The custom of producing senninbari originated during the First Sino-Japanese War of 1894–1895. In their earliest forms, senninbari were small handkerchief sized pieces of square material, containing 1000 knots or stitches embroidered to strengthen the material, the implication being that this strength was passed along to the man carrying it.
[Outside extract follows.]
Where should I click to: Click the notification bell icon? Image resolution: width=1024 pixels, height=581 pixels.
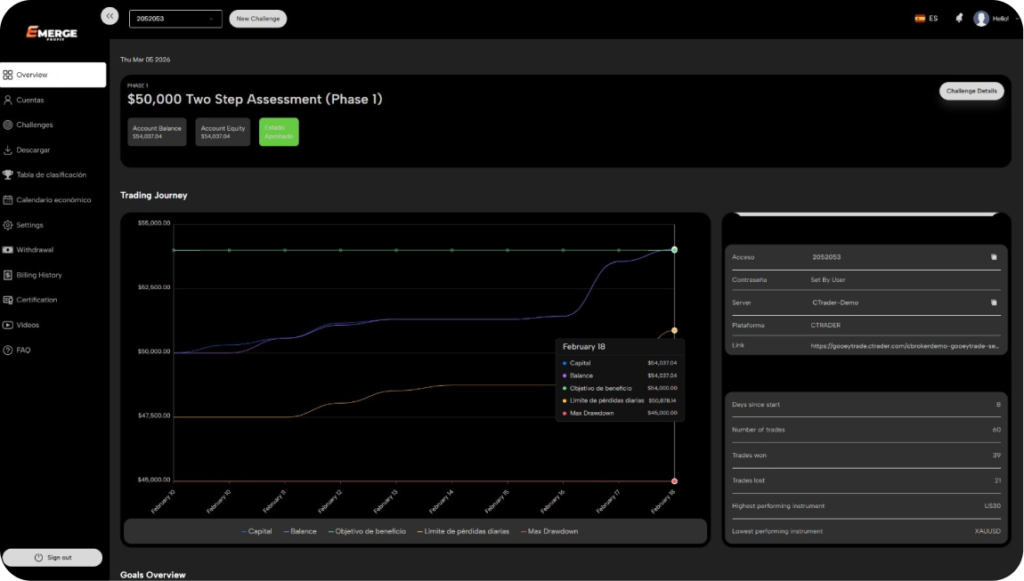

In general, senninbari and later varieties one thousand stitch belts were believed to confer courage, good luck and immunity from injury (especially bullets) to their wearers. Some Japanese soldiers rejected the belief that the senninbari could protect them from harm, instead believing that the amulet would allow them to inflict the greatest damage upon the enemy before offering their own lives up in battle. Others in the military wore the senninbari as a memento and a keepsake of the women who had given it to them.

==Production==
Senninbari could be made by a soldier's mother, sister or wife, who would stand near their local temple, train station or department store and ask any female passerby to sew in a stitch or knot. During the height of WWII, women's organisations would gather to produce senninbari en masse in order to meet demand. These were then placed in imonbukuro, or comfort bags, and were sent overseas to soldiers.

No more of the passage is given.